== Required work ==
Where the word "Clitóris" occurs in a line of the data, return the whole line.

##### Extracted records

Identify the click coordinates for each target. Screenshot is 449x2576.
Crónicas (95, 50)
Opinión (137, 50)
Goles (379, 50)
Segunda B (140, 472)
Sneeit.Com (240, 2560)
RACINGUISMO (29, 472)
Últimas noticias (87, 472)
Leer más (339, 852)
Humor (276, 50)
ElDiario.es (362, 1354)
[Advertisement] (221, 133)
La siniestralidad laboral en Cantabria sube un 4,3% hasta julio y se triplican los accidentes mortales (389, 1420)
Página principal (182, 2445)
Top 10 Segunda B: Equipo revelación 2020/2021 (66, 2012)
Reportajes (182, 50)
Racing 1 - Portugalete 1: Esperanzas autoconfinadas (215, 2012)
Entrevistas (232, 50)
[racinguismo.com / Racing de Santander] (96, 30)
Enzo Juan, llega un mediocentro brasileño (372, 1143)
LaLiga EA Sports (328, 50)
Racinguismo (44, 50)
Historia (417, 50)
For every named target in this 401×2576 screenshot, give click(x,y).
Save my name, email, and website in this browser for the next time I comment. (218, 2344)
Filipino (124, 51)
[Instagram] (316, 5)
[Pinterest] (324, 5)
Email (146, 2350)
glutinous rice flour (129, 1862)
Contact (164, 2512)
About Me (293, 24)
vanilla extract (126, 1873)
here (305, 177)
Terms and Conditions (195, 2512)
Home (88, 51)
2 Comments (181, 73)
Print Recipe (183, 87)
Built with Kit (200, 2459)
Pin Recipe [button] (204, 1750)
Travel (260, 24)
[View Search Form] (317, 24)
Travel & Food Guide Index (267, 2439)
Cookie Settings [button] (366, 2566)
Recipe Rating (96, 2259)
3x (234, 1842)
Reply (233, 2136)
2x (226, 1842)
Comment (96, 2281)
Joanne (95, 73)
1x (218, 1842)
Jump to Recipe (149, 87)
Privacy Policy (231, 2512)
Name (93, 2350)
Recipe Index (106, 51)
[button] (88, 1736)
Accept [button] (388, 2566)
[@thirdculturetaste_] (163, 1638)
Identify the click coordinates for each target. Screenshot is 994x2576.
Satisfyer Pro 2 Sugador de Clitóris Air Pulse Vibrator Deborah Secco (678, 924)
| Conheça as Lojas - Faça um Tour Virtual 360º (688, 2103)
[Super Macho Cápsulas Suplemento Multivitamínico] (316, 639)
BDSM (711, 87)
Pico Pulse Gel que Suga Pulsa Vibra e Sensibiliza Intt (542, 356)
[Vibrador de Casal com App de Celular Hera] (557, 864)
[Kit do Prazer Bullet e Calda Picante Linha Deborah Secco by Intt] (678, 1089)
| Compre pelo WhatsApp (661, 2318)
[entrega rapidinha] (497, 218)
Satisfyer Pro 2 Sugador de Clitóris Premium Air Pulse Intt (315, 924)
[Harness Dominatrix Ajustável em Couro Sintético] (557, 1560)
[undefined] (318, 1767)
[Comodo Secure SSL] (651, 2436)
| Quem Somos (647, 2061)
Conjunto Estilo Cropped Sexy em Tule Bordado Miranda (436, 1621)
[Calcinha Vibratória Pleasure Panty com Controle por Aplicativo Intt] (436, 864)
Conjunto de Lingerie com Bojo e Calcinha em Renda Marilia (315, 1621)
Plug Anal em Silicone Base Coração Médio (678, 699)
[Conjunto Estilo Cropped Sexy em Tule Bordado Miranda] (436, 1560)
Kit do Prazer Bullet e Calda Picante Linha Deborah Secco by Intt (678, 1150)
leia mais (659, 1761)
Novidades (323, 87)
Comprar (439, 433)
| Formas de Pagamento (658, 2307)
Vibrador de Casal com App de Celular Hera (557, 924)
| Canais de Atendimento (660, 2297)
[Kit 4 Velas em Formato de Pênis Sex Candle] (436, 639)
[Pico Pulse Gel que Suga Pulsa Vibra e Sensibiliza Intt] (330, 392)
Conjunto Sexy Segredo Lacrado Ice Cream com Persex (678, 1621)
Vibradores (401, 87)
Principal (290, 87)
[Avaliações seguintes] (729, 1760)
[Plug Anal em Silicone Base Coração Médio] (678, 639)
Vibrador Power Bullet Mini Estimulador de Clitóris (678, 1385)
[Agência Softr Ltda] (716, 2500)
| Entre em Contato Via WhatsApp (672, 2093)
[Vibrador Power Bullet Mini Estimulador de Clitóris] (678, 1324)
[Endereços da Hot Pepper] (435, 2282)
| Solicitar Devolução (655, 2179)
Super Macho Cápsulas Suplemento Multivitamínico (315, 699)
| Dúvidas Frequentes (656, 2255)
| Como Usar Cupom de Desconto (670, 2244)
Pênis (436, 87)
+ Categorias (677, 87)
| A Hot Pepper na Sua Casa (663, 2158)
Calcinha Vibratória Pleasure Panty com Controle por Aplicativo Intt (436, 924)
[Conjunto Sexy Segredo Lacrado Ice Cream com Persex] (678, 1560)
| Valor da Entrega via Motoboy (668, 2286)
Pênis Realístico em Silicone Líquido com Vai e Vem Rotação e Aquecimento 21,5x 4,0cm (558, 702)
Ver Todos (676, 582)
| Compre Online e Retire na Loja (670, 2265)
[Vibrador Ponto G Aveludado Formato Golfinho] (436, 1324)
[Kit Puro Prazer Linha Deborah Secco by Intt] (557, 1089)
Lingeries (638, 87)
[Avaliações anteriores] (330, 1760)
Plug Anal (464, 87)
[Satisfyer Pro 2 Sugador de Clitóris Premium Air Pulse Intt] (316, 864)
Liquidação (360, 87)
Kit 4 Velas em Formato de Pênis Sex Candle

##########

== Solution for this task ==
Satisfyer Pro 2 Sugador de Clitóris Air Pulse Vibrator Deborah Secco (678, 924)
Satisfyer Pro 2 Sugador de Clitóris Premium Air Pulse Intt (315, 924)
Vibrador Power Bullet Mini Estimulador de Clitóris (678, 1385)
[Vibrador Power Bullet Mini Estimulador de Clitóris] (678, 1324)
[Satisfyer Pro 2 Sugador de Clitóris Premium Air Pulse Intt] (316, 864)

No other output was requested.